■ Your task:
Reproduce the records starting at the line that contains "Prestations en vidéo (212, 128)" and running to the last line, exactly and in full.

[Collected data]
▼

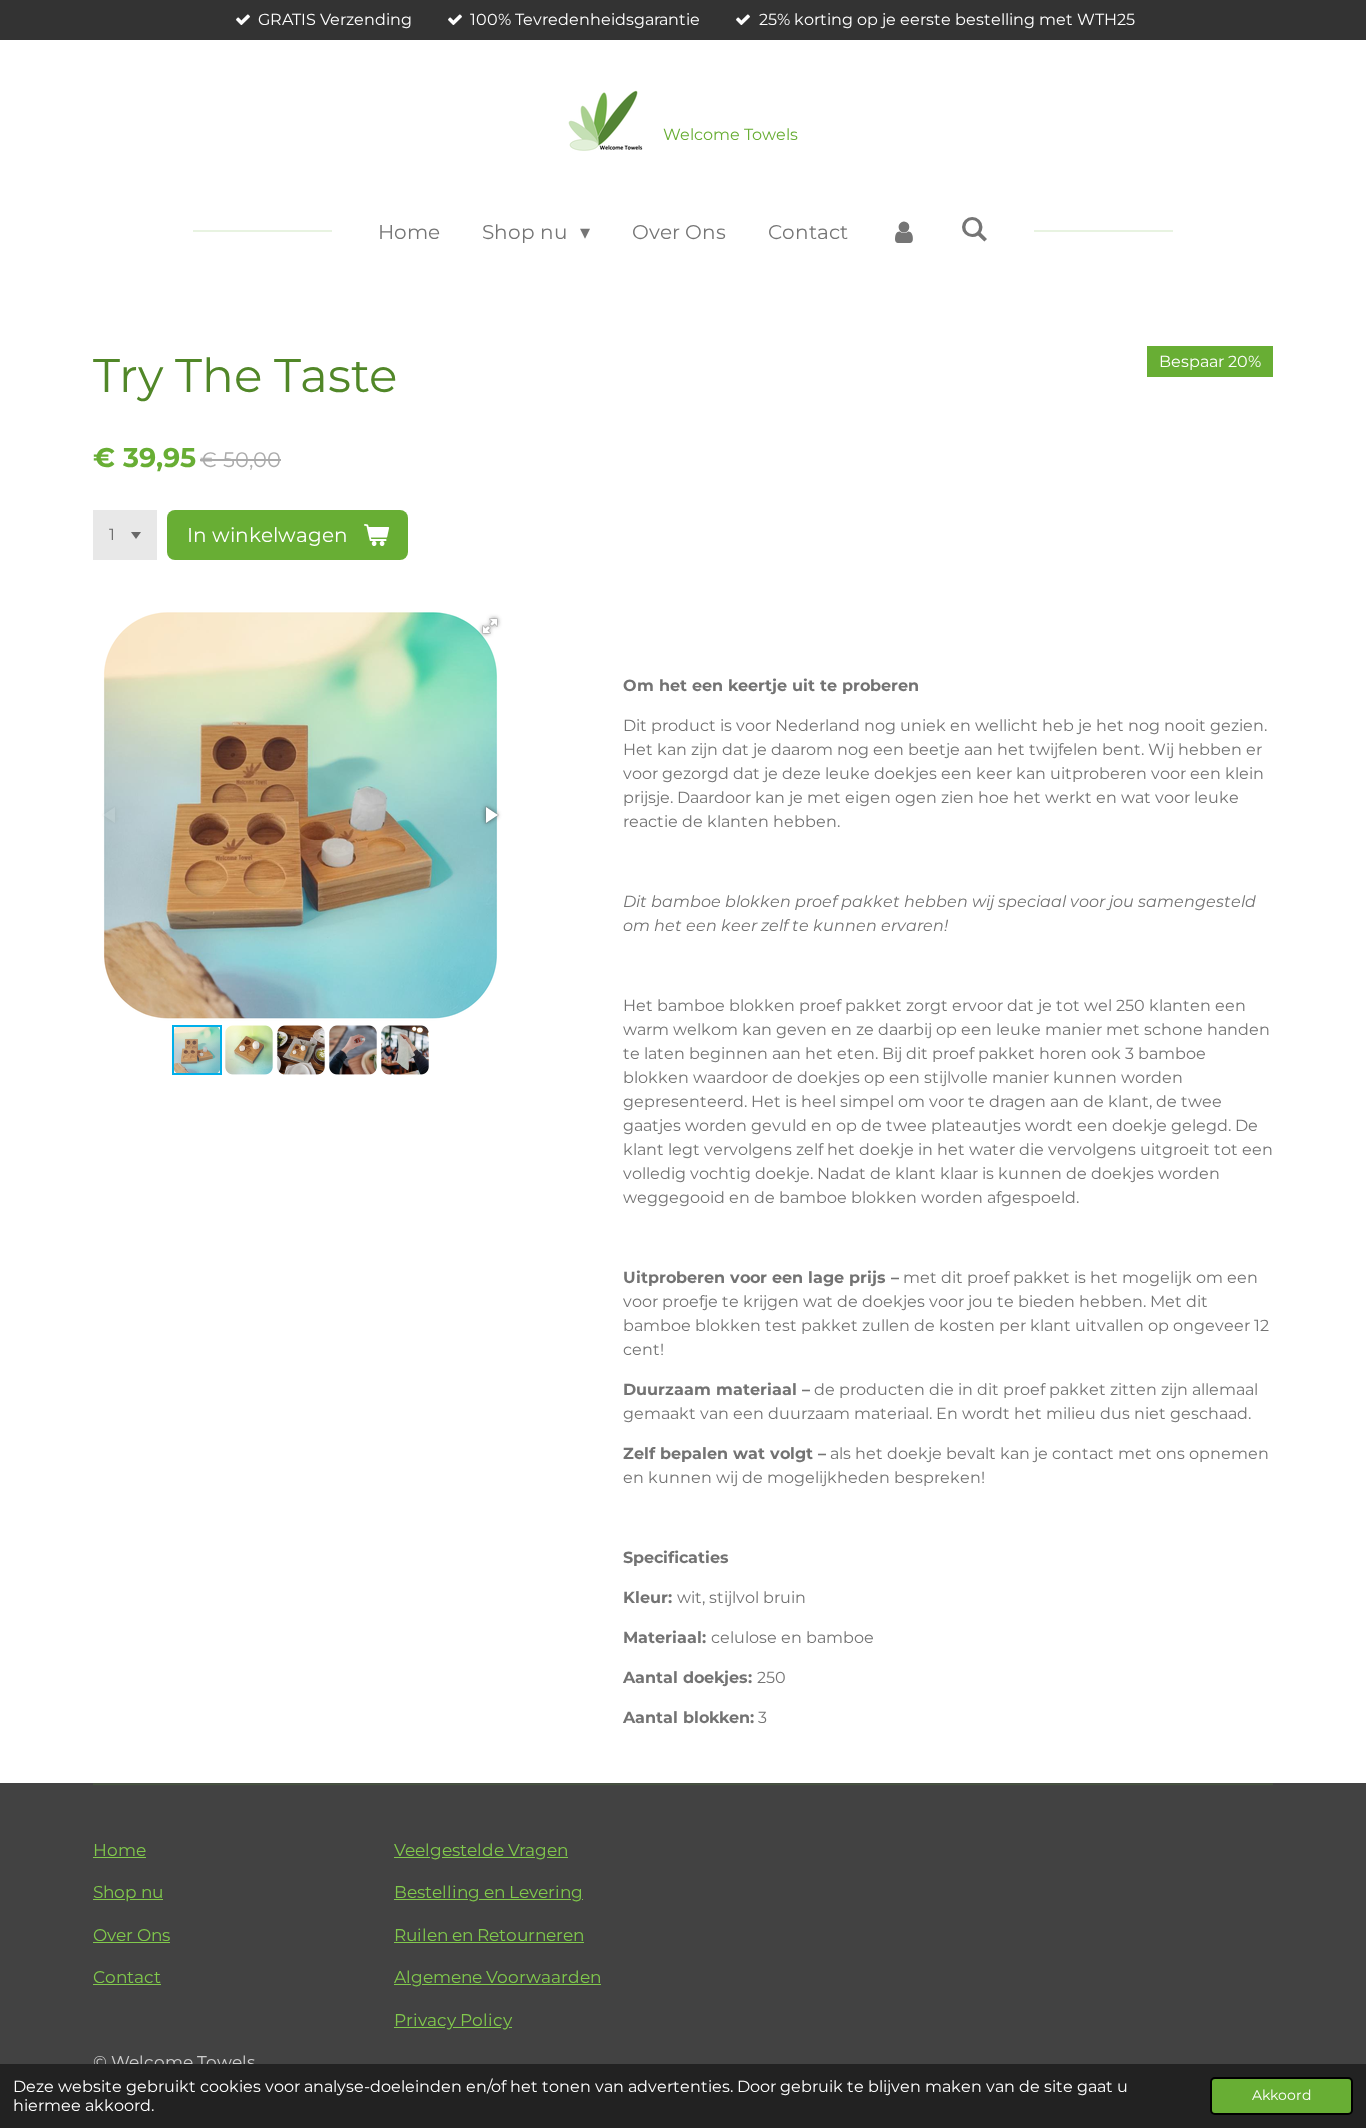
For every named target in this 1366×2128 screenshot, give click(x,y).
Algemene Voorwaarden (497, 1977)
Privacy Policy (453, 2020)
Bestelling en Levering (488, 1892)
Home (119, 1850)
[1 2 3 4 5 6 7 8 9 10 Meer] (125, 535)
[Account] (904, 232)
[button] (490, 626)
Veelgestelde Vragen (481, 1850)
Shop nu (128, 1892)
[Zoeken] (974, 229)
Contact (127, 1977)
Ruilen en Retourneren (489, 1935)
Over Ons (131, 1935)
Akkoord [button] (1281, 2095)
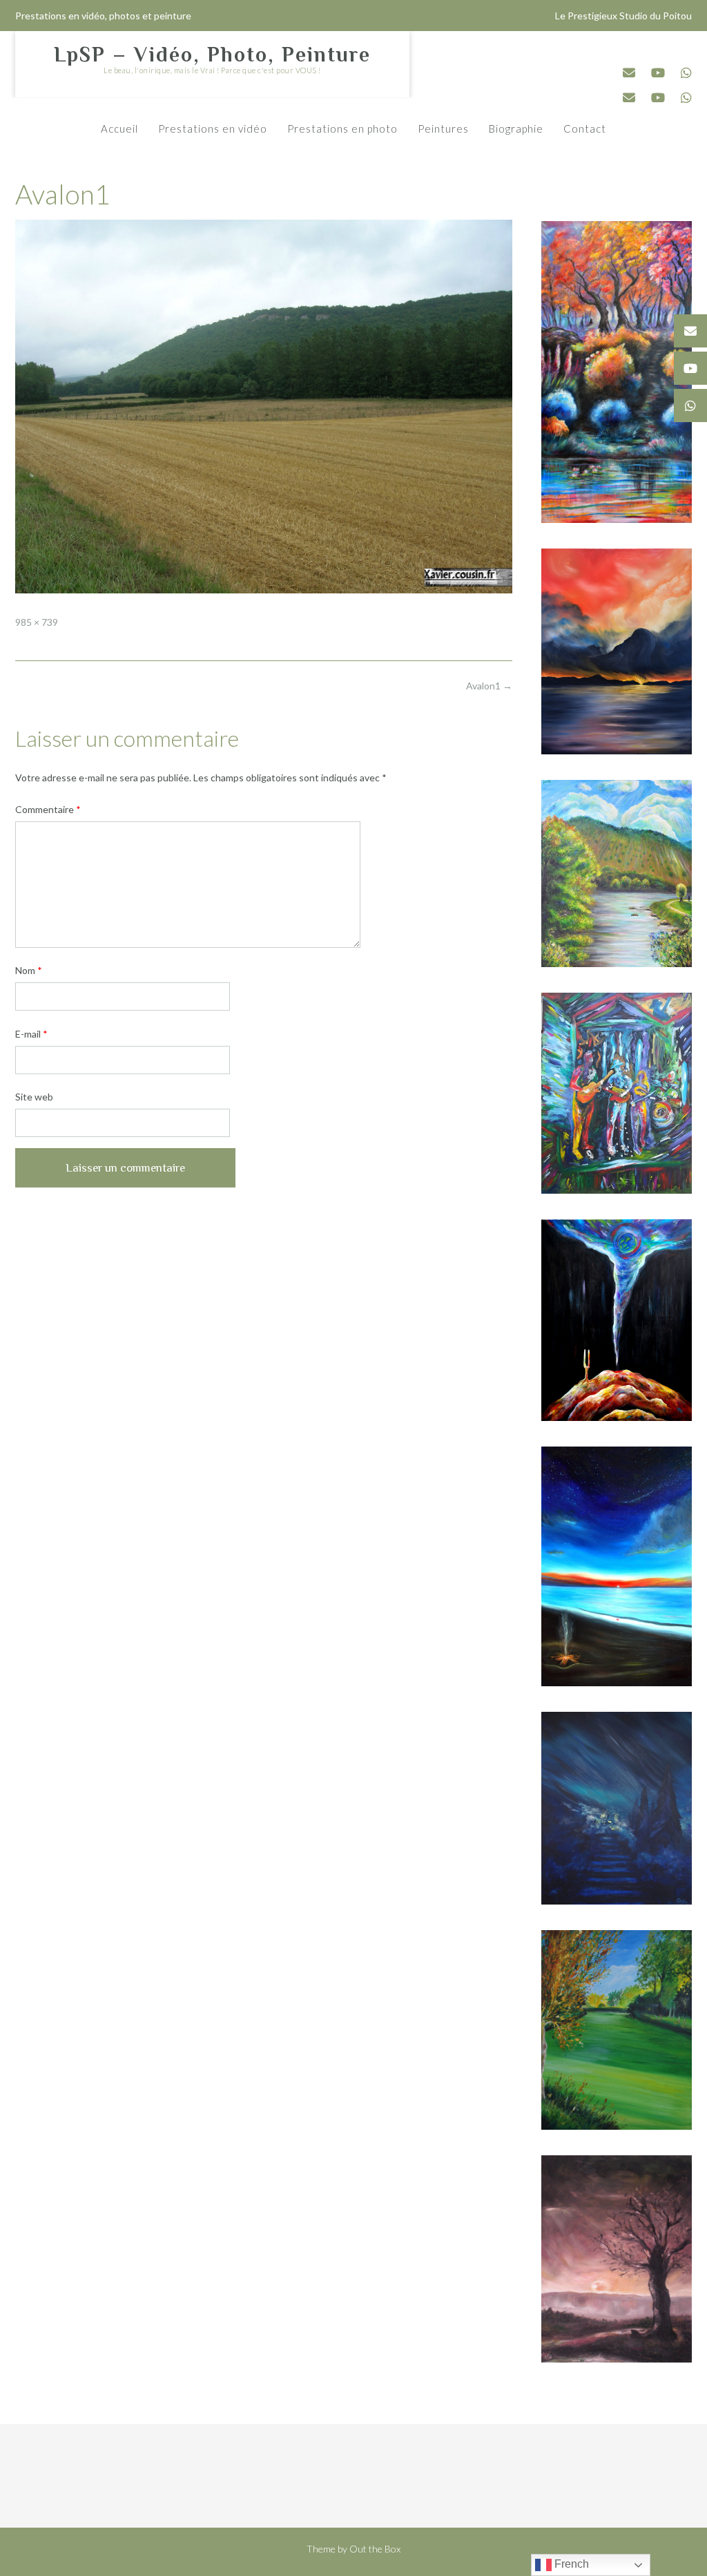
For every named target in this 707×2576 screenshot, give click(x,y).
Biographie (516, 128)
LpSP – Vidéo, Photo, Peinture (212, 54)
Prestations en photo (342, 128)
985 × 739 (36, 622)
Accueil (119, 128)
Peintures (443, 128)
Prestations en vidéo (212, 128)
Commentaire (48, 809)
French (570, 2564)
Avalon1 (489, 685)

▲

■ Response box:
Prestations en vidéo (212, 128)
Commentaire (48, 809)
French (570, 2564)
Avalon1 (489, 685)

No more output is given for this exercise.